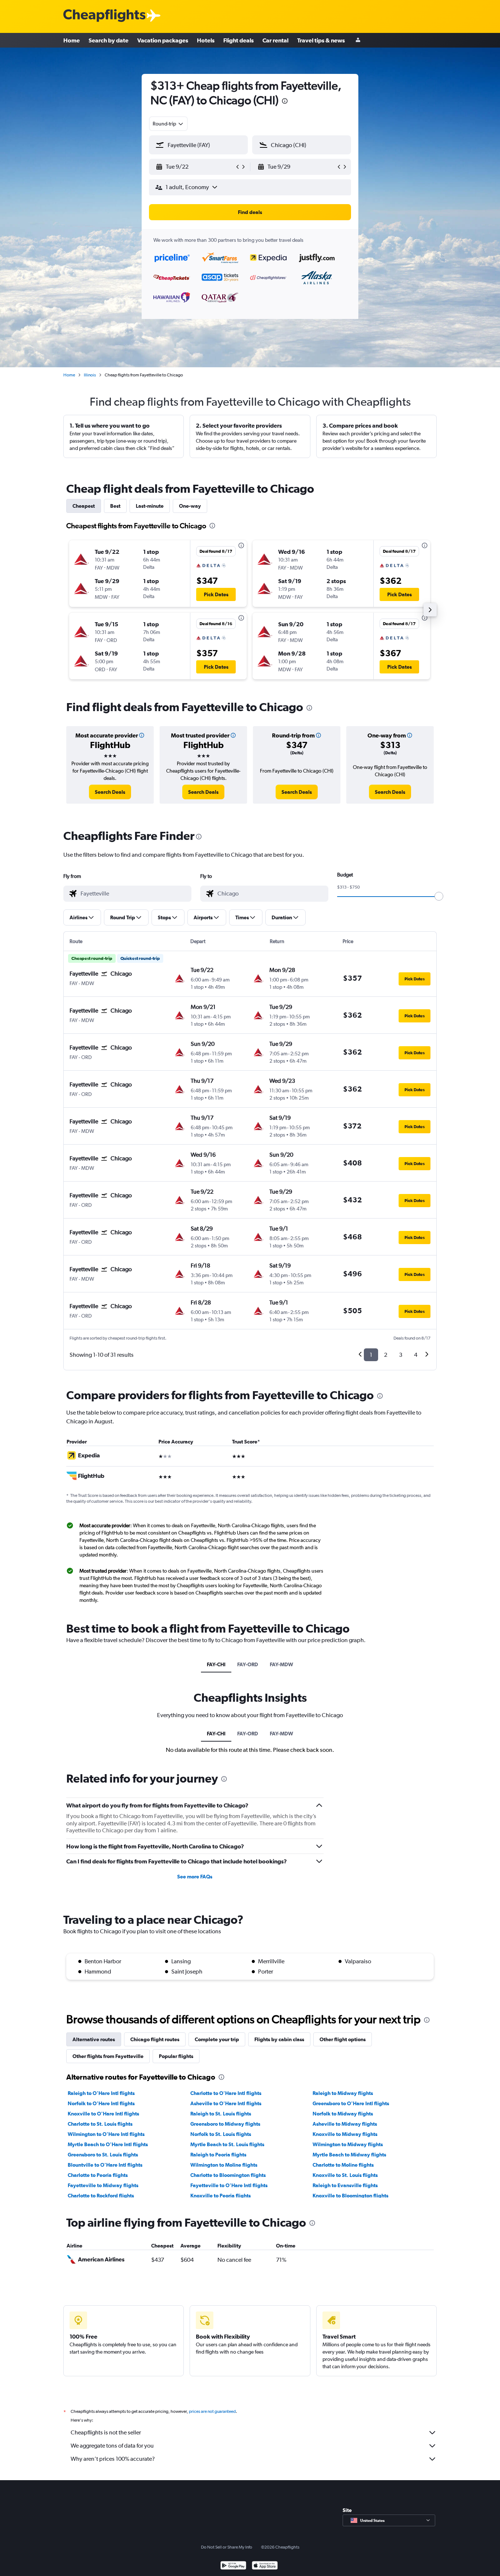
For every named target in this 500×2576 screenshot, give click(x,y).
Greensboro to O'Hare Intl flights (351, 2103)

...

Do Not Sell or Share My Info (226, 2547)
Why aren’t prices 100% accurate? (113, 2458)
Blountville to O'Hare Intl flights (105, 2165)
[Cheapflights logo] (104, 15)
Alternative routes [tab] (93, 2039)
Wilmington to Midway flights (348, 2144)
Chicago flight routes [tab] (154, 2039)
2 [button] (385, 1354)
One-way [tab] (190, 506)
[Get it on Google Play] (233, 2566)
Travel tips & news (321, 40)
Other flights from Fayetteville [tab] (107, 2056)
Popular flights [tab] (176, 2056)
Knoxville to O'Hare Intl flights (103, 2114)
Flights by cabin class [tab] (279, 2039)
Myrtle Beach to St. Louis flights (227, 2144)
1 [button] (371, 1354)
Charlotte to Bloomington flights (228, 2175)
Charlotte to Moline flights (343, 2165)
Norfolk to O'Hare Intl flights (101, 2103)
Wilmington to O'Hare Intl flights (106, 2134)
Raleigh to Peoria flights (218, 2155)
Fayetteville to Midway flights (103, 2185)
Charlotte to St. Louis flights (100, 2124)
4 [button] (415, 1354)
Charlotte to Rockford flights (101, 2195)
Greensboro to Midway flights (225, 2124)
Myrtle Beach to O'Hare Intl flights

> **The problem**: Taking the records above, retype every line from the one with "Why aren’t prices 100% accurate? (113, 2458)" down to the one with "Myrtle Beach to O'Hare Intl flights", exactly and with nothing else.

> **Exercise response**:
Why aren’t prices 100% accurate? (113, 2458)
Blountville to O'Hare Intl flights (105, 2165)
[Cheapflights logo] (104, 15)
Alternative routes [tab] (93, 2039)
Wilmington to Midway flights (348, 2144)
Chicago flight routes [tab] (154, 2039)
2 [button] (385, 1354)
One-way [tab] (190, 506)
[Get it on Google Play] (233, 2566)
Travel tips & news (321, 40)
Other flights from Fayetteville [tab] (107, 2056)
Popular flights [tab] (176, 2056)
Knoxville to O'Hare Intl flights (103, 2114)
Flights by cabin class [tab] (279, 2039)
Myrtle Beach to St. Louis flights (227, 2144)
1 [button] (371, 1354)
Charlotte to Bloomington flights (228, 2175)
Charlotte to Moline flights (343, 2165)
Norfolk to O'Hare Intl flights (101, 2103)
Wilmington to O'Hare Intl flights (106, 2134)
Raleigh to Peoria flights (218, 2155)
Fayetteville to Midway flights (103, 2185)
Charlotte to St. Louis flights (100, 2124)
4 [button] (415, 1354)
Charlotte to Rockford flights (101, 2195)
Greensboro to Midway flights (225, 2124)
Myrtle Beach to O'Hare Intl flights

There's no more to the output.